Take the line that holds "Clear the search field with X icon" and every line after it to the end of the entries, and repeat them exactly without the pictures.

Top of Provided records

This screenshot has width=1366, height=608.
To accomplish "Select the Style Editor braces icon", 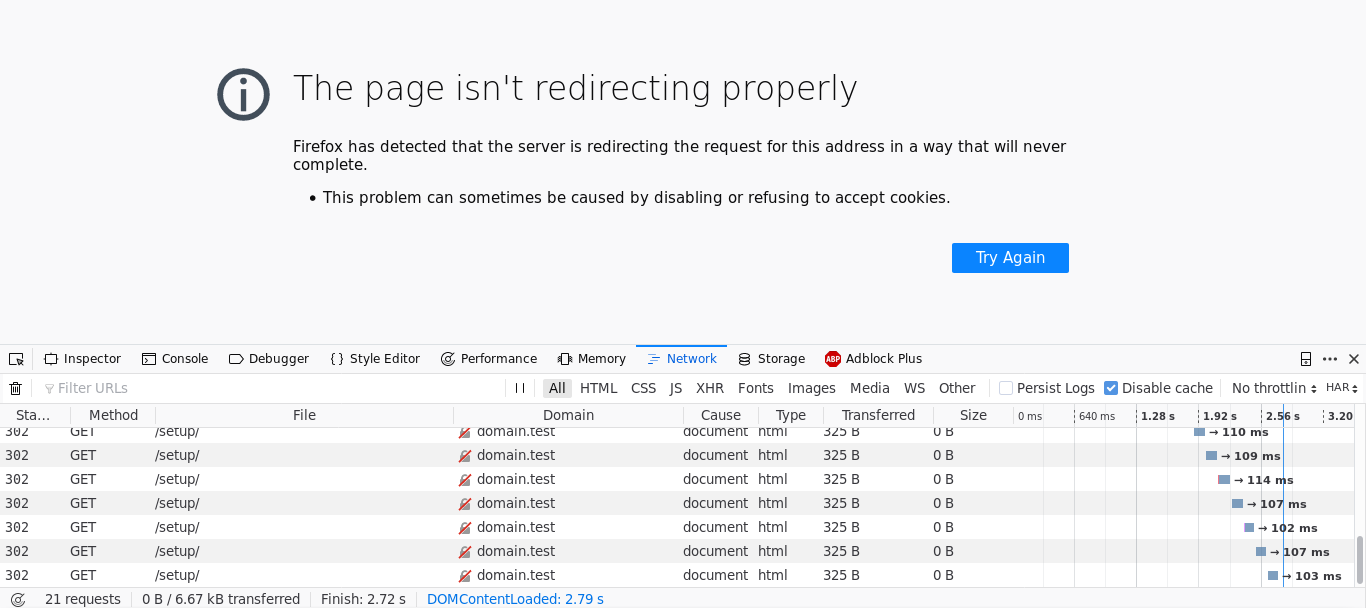I will (336, 358).
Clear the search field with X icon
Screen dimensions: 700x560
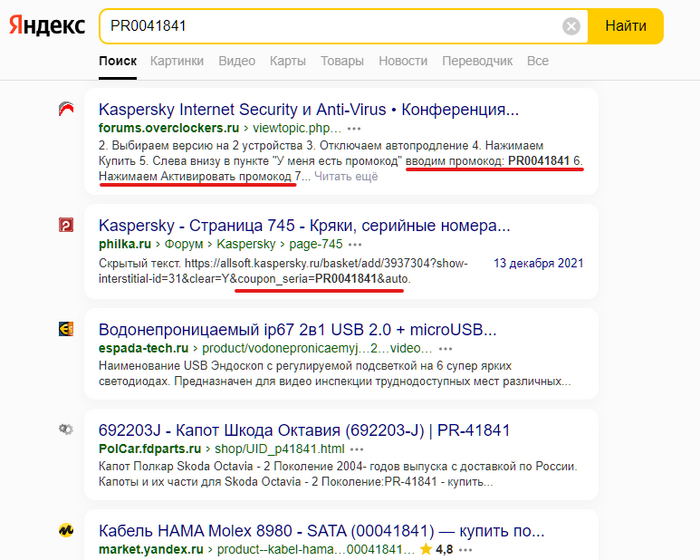[571, 26]
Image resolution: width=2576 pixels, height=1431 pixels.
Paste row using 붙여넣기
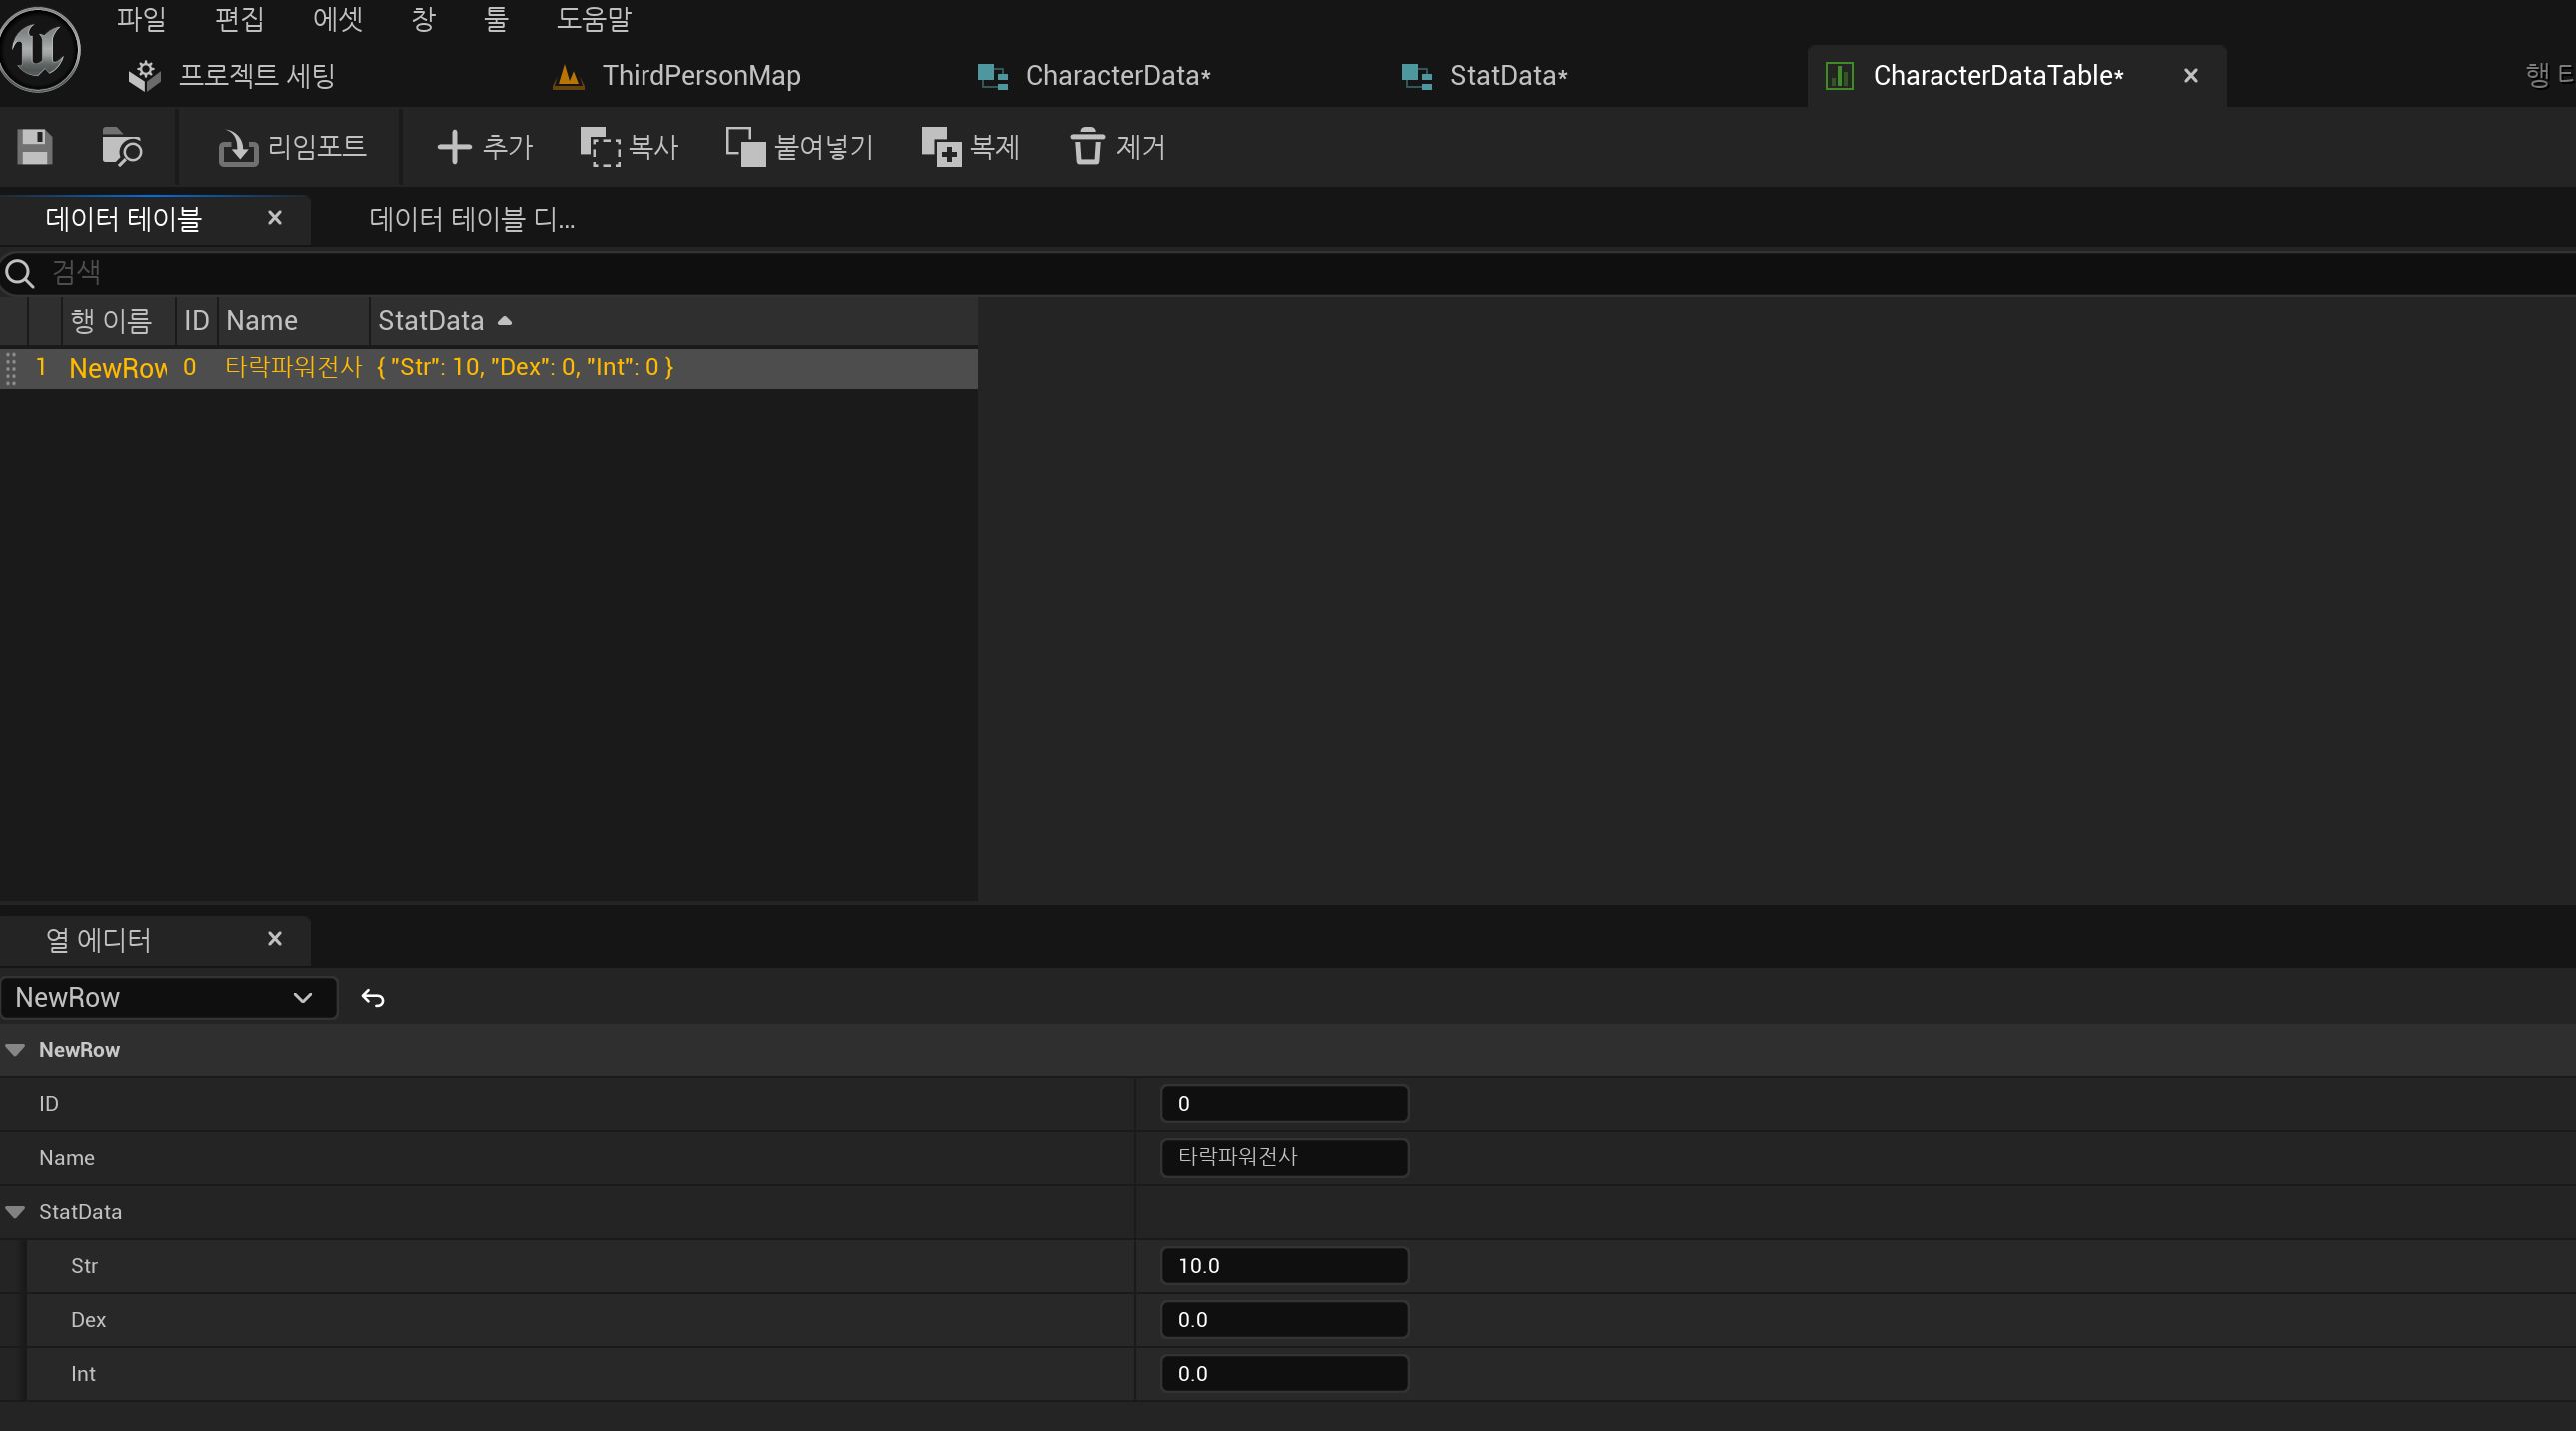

Bottom of Provided records

▶ **Exercise solution**
Clear the search field with X icon
Screen dimensions: 700x560
[571, 26]
Image resolution: width=2576 pixels, height=1431 pixels.
Paste row using 붙여넣기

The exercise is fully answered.